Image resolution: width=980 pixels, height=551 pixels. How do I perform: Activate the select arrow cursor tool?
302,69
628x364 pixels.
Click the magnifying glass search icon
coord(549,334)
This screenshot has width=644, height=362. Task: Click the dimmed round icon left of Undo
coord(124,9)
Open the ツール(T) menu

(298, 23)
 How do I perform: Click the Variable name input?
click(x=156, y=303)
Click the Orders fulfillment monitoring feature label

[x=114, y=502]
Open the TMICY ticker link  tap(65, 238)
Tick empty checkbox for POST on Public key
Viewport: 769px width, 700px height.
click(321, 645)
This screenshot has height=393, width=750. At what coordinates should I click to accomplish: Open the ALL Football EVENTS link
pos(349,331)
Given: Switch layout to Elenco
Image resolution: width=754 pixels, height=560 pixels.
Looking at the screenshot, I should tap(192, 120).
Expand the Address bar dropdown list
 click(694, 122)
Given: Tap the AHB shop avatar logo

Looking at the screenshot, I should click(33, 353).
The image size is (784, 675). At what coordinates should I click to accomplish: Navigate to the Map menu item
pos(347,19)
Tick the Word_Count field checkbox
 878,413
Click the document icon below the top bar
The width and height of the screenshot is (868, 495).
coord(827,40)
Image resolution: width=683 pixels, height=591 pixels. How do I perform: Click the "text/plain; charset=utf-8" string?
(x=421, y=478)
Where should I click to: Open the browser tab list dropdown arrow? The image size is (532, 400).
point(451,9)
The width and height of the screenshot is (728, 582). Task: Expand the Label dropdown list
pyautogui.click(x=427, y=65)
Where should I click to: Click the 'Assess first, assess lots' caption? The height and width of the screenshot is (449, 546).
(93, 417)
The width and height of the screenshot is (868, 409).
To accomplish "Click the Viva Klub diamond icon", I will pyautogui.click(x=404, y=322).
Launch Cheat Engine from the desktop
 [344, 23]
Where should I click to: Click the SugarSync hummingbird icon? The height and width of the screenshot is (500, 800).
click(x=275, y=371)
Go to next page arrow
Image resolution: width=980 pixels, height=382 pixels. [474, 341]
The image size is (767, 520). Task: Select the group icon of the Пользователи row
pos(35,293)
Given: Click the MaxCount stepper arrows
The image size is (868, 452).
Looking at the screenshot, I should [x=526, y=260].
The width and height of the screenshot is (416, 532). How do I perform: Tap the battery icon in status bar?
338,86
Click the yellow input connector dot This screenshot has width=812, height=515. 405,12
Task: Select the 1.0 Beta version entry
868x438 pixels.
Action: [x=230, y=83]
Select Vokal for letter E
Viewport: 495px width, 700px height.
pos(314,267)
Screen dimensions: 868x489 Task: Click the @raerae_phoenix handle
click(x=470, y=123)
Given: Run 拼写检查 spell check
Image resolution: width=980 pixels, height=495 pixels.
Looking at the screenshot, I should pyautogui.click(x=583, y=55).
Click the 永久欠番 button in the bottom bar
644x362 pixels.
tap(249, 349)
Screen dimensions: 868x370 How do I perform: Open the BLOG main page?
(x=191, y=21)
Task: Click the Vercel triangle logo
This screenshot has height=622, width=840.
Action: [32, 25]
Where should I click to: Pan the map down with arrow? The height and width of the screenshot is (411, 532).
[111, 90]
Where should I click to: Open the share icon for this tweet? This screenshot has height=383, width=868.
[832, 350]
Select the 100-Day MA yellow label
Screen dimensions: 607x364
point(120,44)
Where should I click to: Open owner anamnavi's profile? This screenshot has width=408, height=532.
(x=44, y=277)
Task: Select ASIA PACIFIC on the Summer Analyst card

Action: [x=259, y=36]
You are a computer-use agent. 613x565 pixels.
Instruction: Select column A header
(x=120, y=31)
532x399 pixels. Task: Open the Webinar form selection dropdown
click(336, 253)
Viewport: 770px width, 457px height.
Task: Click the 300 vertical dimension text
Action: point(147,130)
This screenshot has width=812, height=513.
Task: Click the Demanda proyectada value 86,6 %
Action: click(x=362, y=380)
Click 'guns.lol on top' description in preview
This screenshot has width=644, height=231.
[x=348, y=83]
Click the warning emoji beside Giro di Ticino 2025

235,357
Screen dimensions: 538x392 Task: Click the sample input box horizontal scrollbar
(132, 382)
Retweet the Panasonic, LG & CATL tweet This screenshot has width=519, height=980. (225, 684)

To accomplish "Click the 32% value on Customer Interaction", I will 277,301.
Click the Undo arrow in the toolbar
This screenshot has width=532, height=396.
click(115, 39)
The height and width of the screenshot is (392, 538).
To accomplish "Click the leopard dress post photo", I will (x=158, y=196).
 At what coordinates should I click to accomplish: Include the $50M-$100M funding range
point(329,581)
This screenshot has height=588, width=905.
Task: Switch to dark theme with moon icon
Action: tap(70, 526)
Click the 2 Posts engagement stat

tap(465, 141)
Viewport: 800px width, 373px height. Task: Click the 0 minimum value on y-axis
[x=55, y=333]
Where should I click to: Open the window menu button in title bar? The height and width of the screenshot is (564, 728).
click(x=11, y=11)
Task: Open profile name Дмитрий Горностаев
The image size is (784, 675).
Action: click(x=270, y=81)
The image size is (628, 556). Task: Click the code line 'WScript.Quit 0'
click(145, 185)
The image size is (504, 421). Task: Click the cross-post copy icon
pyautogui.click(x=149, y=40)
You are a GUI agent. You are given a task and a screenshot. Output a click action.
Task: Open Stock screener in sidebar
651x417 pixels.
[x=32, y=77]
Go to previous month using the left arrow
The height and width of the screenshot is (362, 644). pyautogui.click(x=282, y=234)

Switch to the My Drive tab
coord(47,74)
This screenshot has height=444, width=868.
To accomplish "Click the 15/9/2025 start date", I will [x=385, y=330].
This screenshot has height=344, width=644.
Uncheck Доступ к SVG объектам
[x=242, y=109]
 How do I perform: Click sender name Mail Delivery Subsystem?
• • •
EXERCISE GOAL:
Restate word for word the entries above from the line with "Screen dimensions: 868x489" through the line with "Task: Click the Vercel triangle logo", inclusive, leaving out everything else.

OUTPUT FOR THIS EXERCISE:
Screen dimensions: 868x489 Task: Click the @raerae_phoenix handle
click(x=470, y=123)
Given: Run 拼写检查 spell check
Image resolution: width=980 pixels, height=495 pixels.
Looking at the screenshot, I should pyautogui.click(x=583, y=55).
Click the 永久欠番 button in the bottom bar
644x362 pixels.
tap(249, 349)
Screen dimensions: 868x370 How do I perform: Open the BLOG main page?
(x=191, y=21)
Task: Click the Vercel triangle logo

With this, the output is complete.